1944 the 6th of June was when the invasion started and just after that the V rockets started over London.  My auntie who lived in London was in hospital and seriously ill so my mother arranged for her and myself to go to visit aunt Mary.  I was not very happy about this because I had an aversion to hospital smells and always used to pass out.  My mother said that I could go to the nearest picture house and then come to the hospital ready to make our way back to Loughborough.  We duly arrived at St Pancras Station and made our way to the hospital.  After I found what ward my aunt was in I made my way to the nearest cinema.  Meanwhile the V rockets had started to come over but they seemed to be moving further over London and not in the spot where I was making for.  I spotted the roof of the cinema at exactly the same time as a V rocket came over and as it cut out I knew that the cinema was going to be the target.  I shot into doorway and covered my head with my coat.  The explosion lifted me off my feet but I was not hurt in any way excepting for shock.  Was that bloke called God, who my mother always called upon during the blitz, looking after me.  I had a narrow escape by not being in the cinema at that time.  I do not know how many people lost their lives in that cinema that fateful day.
I made my way back to the hospital where they treated me for shock.
I was thankful to see Loughborough again when we got home.

Three weeks after this incident the evacuees started coming from London to escape the V rockets and my mother took in three brothers who did not want to be parted from each other.  They took to us straight away because we spoke like them.  They stopped with us for about six months.

The end of this bloody war was getting nearer and the undercurrent of excitement that everyone felt was a feeling that had no words to describe it.  When it finally came the celebrations went on for days.  When the ban on the blackout was lifted it was wonderful to be able to see at night where you were going and lights were turned on just for the sheer pleasure of lighting up the streets.  I feel honoured to have lived through the second world war and if any one was to ask me if I would rather be a youngster today I would answer very emphatically "definitely not".

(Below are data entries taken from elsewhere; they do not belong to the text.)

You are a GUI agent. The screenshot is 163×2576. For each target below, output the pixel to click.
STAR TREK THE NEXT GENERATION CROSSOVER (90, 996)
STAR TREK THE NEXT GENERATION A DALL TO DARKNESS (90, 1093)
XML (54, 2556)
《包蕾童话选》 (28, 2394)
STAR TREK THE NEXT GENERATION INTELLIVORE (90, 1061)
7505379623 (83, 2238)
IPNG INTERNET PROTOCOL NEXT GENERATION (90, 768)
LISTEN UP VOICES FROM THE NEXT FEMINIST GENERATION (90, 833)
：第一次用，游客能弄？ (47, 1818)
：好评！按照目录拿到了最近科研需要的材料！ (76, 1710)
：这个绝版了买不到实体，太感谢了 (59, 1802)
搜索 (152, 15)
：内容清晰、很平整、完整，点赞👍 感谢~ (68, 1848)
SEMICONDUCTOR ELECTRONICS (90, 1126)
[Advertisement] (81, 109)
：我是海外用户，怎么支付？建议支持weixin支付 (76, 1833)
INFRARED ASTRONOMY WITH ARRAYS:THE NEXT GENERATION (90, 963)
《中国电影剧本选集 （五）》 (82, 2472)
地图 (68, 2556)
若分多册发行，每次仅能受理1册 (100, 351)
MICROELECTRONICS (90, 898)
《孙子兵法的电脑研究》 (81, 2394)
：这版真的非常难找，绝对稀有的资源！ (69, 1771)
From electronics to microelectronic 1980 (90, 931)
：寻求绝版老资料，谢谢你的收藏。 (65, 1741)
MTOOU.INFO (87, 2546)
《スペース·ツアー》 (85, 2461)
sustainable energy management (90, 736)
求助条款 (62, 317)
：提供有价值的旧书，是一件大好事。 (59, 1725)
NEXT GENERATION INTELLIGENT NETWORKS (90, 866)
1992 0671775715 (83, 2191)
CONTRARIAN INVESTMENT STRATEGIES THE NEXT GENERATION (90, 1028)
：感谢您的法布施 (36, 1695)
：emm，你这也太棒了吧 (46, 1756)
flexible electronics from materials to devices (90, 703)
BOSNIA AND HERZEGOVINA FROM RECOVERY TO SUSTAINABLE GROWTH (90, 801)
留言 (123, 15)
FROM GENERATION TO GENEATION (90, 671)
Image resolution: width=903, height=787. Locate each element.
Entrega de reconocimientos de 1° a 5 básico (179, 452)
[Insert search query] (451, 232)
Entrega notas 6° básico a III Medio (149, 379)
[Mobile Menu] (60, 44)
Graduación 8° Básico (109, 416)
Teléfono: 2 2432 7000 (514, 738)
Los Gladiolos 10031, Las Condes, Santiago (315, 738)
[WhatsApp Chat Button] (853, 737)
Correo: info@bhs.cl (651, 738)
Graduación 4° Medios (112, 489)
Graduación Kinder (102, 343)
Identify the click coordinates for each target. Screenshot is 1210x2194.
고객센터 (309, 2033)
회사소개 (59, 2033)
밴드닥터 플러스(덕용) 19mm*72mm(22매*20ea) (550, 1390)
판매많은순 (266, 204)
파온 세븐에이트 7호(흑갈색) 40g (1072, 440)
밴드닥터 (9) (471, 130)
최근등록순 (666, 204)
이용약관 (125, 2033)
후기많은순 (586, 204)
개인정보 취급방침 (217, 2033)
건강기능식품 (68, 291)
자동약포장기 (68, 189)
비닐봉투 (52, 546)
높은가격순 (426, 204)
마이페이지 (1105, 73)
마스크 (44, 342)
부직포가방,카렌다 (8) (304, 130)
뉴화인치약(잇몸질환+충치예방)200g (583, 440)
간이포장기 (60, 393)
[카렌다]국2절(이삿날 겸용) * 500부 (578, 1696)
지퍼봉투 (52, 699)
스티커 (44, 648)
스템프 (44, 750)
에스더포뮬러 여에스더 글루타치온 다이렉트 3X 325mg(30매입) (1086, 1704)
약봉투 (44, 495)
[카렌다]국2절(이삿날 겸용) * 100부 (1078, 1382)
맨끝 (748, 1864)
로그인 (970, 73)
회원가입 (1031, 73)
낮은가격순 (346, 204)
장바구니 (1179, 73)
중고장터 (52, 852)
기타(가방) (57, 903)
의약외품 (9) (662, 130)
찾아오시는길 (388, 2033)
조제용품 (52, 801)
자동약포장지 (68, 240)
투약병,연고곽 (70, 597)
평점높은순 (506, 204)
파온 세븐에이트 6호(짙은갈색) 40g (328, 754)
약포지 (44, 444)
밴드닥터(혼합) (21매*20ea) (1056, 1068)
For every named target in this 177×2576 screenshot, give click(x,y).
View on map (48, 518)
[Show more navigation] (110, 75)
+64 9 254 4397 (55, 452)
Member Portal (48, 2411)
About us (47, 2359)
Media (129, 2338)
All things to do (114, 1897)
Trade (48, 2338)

I have in this short tale skipped over the first 15 years of my life.  I still have many many tales, sad and comical, that I have not mentioned during that time.  I am now in the throes of writing my life story, which my family can do with as they wish, once I have left the world behind.

My family moved back to London in 1947 after waiting two years for the London County Council to allocate them a house.

I met my future husband who came from Shepshed in 1945 and we married in 1949.


(C) 2003, Maisie Walker. (C/O G0LCU).